Whatever shape the United States' battle against terrorism takes, Hollywood will definitely respond with some sort of propaganda -- that's simply what Hollywood does during wartime. We shouldn't assume, though, that that propaganda will necessarily take the shape of movies like the World War II-era "Mrs. Miniver," or even like the movies we all readily acknowledged as Reagan-era propaganda, things like "Top Gun" or "Rambo." Those are only the most obvious examples of the way Hollywood goes to work on us. Propaganda takes all kinds of insidious forms. "An Officer and a Gentleman," a movie generally viewed as just a swoony love story, is actually an exceedingly artful example of Reagan-era propaganda: Richard Gere's character becomes worthy, grown-up, respectable, only after he has been "tamed," transformed from a tattooed biker into a spit-and-polished officer. His worth is dictated by how well he conforms; it's OK if he cries, but only in the service of reinforcing the movie's cowboy-soldier rhetoric.

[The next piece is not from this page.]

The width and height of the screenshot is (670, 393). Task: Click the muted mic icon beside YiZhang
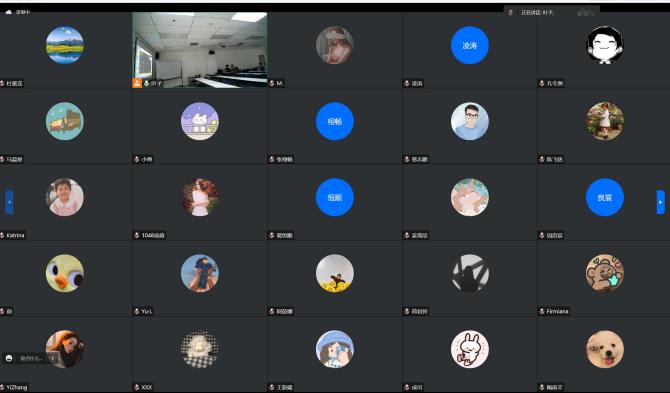[x=3, y=387]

It's very likely that in the coming years, young Americans will be treated to their own version of "An Officer and a Gentleman," or worse. (Plenty of people have been able to block out the politics of that movie enough to at least enjoy its elementally satisfying love story -- which, admittedly, is one of the things that makes it so insidious.) Whether or not people actually become more sentimental during wartime, you can bet Hollywood is going to try to milk them. We'll have to be more vigilant than ever in guarding against dreck, but it's crucial to remember that we don't have to fall for it. As Fussell notes, even "Mrs. Miniver" -- a 1942 romance "showing Greer Garson and Walter Pidgeon heroically suffering through the Blitz and Dunkirk" -- was met with jeers when British audiences watched it in theaters in 1944, even though it had been perfectly acceptable to everyone just two years earlier, before those audiences had a grasp of what war really meant.